В наше время все направлено на то, чтобы превратить писателя, как и любого другого художника, в мелкого чиновника, который корпит над темами, спущенными «сверху», и не осмеливается говорить вслух то, что ему представляется правдой. Однако в борьбе с этим роком он не получает никакой помощи от коллег и ближайшего окружения. Нет такого значимого общественного мнения, которое убедило бы его в том, что он прав. В прошлом, по крайней мере, на протяжении столетий доминирования протестантизма, идеи бунта и интеллектуальной честности тесно переплетались. Еретиком – политическим, моральным, религиозным или эстетическим – считался тот, кто отказывался идти против собственной совести. Такое мировоззрение отражено в гимне возрожденцев[41]:
Осмелься быть Даниилом!
Осмелься быть против всех!
Осмелься стремиться к цели!
Осмелься поведать о ней!
Чтобы осовременить этот гимн, следует каждую строчку начинать с частицы «не», поскольку характерная особенность наших дней заключается в том, что бунтари против существующего порядка – во всяком случае, наиболее многочисленные и типичные – оспаривают также идею интеллектуальной честности. Призыв «осмелься быть против всех!» преступен идеологически и опасен на практике. Независимость писателя и художника разъедается, словно ржой, скрытыми экономическими силами. Одновременно ее подтачивают те, кто должен был бы выступить в ее защиту. Именно о них сейчас и идет речь.

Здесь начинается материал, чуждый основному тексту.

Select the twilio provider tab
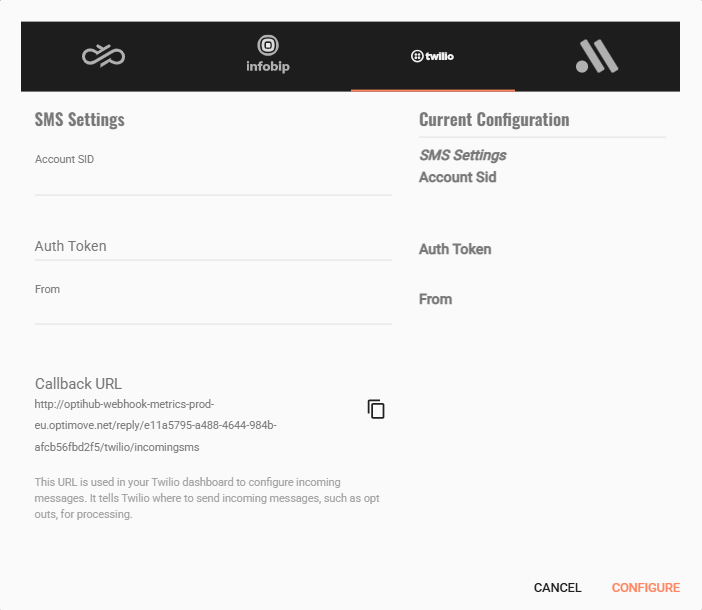702x610 pixels. point(432,56)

На аргументы против свободы мысли и печати, как правило, не стоит обращать внимания. Любой, кто имеет минимальный опыт публичных выступлений и участия в дебатах, знает их наизусть. Мне не хочется тратить время на опровержение расхожих тезисов из серии: «свобода – это иллюзия» или «при тоталитарных режимах у человека больше независимости, чем при демократических». Лучше я рассмотрю гораздо более продуманное и опасное утверждение о том, что свобода нежелательна, а интеллектуальная честность представляет собой форму антиобщественного эгоизма. Хотя на передний план обычно выходят другие аспекты этого вопроса, спор о свободе слова и печати по существу является дискуссией о желательности или, напротив, недопустимости распространения лжи. Фактически речь идет о праве достоверно освещать текущие события – или делать это настолько правдиво, насколько это достижимо с учетом неосведомленности, невежества, предвзятости и самообмана, которые неизбежно свойственны любому наблюдателю. Может показаться, что я утверждаю, будто бы прямой «репортаж» – это единственная область писательской деятельности, которая имеет значение в контексте всего вышесказанного. Однако чуть позже я попытаюсь показать, что на любом литературном уровне и, вероятно, в каждом виде искусства в той или иной форме возникает одна и та же проблема. Между тем, прежде всего необходимо избавиться от той наносной шелухи, которая обычно мешает вести соответствующую полемику.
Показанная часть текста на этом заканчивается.